Task objective –
All of the entries need to be copied character for character.

####################

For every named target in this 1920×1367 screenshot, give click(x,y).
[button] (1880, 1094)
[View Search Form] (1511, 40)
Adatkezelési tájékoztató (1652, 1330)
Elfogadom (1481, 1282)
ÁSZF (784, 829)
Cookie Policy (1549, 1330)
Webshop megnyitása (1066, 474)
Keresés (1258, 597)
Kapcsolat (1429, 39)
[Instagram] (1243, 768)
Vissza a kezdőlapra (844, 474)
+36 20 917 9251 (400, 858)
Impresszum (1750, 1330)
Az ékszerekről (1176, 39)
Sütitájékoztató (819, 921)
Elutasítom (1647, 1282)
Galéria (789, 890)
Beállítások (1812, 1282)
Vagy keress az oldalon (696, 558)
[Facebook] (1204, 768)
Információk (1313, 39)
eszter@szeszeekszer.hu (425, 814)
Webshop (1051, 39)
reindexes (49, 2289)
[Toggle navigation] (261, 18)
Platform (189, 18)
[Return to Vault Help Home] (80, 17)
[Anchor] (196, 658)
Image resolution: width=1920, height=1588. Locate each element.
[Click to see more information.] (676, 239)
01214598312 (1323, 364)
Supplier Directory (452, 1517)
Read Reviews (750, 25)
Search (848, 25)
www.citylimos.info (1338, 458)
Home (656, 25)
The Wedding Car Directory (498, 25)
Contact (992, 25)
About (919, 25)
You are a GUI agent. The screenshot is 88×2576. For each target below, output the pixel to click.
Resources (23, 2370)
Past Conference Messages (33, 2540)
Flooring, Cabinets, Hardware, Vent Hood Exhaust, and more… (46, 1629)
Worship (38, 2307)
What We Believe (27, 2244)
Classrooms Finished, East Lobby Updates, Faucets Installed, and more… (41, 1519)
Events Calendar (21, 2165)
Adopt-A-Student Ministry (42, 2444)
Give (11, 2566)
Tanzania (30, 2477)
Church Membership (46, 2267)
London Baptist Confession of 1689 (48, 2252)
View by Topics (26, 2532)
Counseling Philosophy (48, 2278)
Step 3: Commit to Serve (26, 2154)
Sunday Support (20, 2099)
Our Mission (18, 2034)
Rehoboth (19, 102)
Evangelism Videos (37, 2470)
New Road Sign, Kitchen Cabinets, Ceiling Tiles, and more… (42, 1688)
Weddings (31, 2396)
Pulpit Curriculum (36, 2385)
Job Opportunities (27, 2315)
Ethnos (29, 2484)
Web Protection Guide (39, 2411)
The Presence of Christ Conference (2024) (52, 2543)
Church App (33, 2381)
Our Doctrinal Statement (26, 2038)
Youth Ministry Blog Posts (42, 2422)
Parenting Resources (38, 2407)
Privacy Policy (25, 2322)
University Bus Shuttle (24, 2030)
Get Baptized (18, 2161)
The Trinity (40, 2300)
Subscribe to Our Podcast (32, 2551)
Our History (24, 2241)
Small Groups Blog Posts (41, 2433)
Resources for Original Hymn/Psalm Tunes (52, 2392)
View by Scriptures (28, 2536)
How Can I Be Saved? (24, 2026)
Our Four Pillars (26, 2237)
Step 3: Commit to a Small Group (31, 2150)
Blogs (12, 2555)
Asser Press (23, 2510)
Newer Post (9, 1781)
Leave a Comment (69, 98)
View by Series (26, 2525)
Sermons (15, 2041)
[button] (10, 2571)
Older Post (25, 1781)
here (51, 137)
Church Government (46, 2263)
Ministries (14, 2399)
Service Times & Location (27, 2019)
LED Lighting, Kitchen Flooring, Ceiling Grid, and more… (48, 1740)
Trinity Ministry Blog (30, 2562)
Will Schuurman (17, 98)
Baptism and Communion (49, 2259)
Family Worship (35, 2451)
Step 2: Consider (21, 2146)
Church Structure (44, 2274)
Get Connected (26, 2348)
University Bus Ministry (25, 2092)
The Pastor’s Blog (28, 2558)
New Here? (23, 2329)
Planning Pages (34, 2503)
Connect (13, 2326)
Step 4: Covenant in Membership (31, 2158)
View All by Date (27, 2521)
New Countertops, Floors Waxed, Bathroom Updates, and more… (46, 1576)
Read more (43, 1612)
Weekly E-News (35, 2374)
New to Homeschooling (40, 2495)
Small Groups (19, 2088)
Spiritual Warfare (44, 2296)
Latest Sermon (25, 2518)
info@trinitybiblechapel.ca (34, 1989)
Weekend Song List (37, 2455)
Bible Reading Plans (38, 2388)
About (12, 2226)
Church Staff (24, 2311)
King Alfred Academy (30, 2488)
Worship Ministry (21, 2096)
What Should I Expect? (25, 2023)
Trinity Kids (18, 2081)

####################

Reply –
For every named target in this 1920×1367 screenshot, give click(x,y).
[button] (1880, 1094)
[View Search Form] (1511, 40)
Adatkezelési tájékoztató (1652, 1330)
Elfogadom (1481, 1282)
ÁSZF (784, 829)
Cookie Policy (1549, 1330)
Webshop megnyitása (1066, 474)
Keresés (1258, 597)
Kapcsolat (1429, 39)
[Instagram] (1243, 768)
Vissza a kezdőlapra (844, 474)
+36 20 917 9251 (400, 858)
Impresszum (1750, 1330)
Az ékszerekről (1176, 39)
Sütitájékoztató (819, 921)
Elutasítom (1647, 1282)
Galéria (789, 890)
Beállítások (1812, 1282)
Vagy keress az oldalon (696, 558)
[Facebook] (1204, 768)
Információk (1313, 39)
eszter@szeszeekszer.hu (425, 814)
Webshop (1051, 39)
reindexes (49, 2289)
[Toggle navigation] (261, 18)
Platform (189, 18)
[Return to Vault Help Home] (80, 17)
[Anchor] (196, 658)
Image resolution: width=1920, height=1588. Locate each element.
[Click to see more information.] (676, 239)
01214598312 (1323, 364)
Supplier Directory (452, 1517)
Read Reviews (750, 25)
Search (848, 25)
www.citylimos.info (1338, 458)
Home (656, 25)
The Wedding Car Directory (498, 25)
Contact (992, 25)
About (919, 25)
You are a GUI agent. The screenshot is 88×2576. For each target below, output the pixel to click.
Resources (23, 2370)
Past Conference Messages (33, 2540)
Flooring, Cabinets, Hardware, Vent Hood Exhaust, and more… (46, 1629)
Worship (38, 2307)
What We Believe (27, 2244)
Classrooms Finished, East Lobby Updates, Faucets Installed, and more… (41, 1519)
Events Calendar (21, 2165)
Adopt-A-Student Ministry (42, 2444)
Give (11, 2566)
Tanzania (30, 2477)
Church Membership (46, 2267)
London Baptist Confession of 1689 (48, 2252)
View by Topics (26, 2532)
Counseling Philosophy (48, 2278)
Step 3: Commit to Serve (26, 2154)
Sunday Support (20, 2099)
Our Mission (18, 2034)
Rehoboth (19, 102)
Evangelism Videos (37, 2470)
New Road Sign, Kitchen Cabinets, Ceiling Tiles, and more… (42, 1688)
Weddings (31, 2396)
Pulpit Curriculum (36, 2385)
Job Opportunities (27, 2315)
Ethnos (29, 2484)
Web Protection Guide (39, 2411)
The Presence of Christ Conference (2024) (52, 2543)
Church App (33, 2381)
Our Doctrinal Statement (26, 2038)
Youth Ministry Blog Posts (42, 2422)
Parenting Resources (38, 2407)
Privacy Policy (25, 2322)
University Bus Shuttle (24, 2030)
Get Baptized (18, 2161)
The Trinity (40, 2300)
Subscribe to Our Podcast (32, 2551)
Our History (24, 2241)
Small Groups Blog Posts (41, 2433)
Resources for Original Hymn/Psalm Tunes (52, 2392)
View by Scriptures (28, 2536)
How Can I Be Saved? (24, 2026)
Our Four Pillars (26, 2237)
Step 3: Commit to a Small Group (31, 2150)
Blogs (12, 2555)
Asser Press (23, 2510)
Newer Post (9, 1781)
Leave a Comment (69, 98)
View by Series (26, 2525)
Sermons (15, 2041)
[button] (10, 2571)
Older Post (25, 1781)
here (51, 137)
Church Government (46, 2263)
Ministries (14, 2399)
Service Times & Location (27, 2019)
LED Lighting, Kitchen Flooring, Ceiling Grid, and more… (48, 1740)
Trinity Ministry Blog (30, 2562)
Will Schuurman (17, 98)
Baptism and Communion (49, 2259)
Family Worship (35, 2451)
Step 2: Consider (21, 2146)
Church Structure (44, 2274)
Get Connected (26, 2348)
University Bus Ministry (25, 2092)
The Pastor’s Blog (28, 2558)
New Here? (23, 2329)
Planning Pages (34, 2503)
Connect (13, 2326)
Step 4: Covenant in Membership (31, 2158)
View All by Date (27, 2521)
New Countertops, Floors Waxed, Bathroom Updates, and more… (46, 1576)
Read more (43, 1612)
Weekly E-News (35, 2374)
New to Homeschooling (40, 2495)
Small Groups (19, 2088)
Spiritual Warfare (44, 2296)
Latest Sermon (25, 2518)
info@trinitybiblechapel.ca (34, 1989)
Weekend Song List (37, 2455)
Bible Reading Plans (38, 2388)
About (12, 2226)
Church Staff (24, 2311)
King Alfred Academy (30, 2488)
Worship Ministry (21, 2096)
What Should I Expect? (25, 2023)
Trinity Kids (18, 2081)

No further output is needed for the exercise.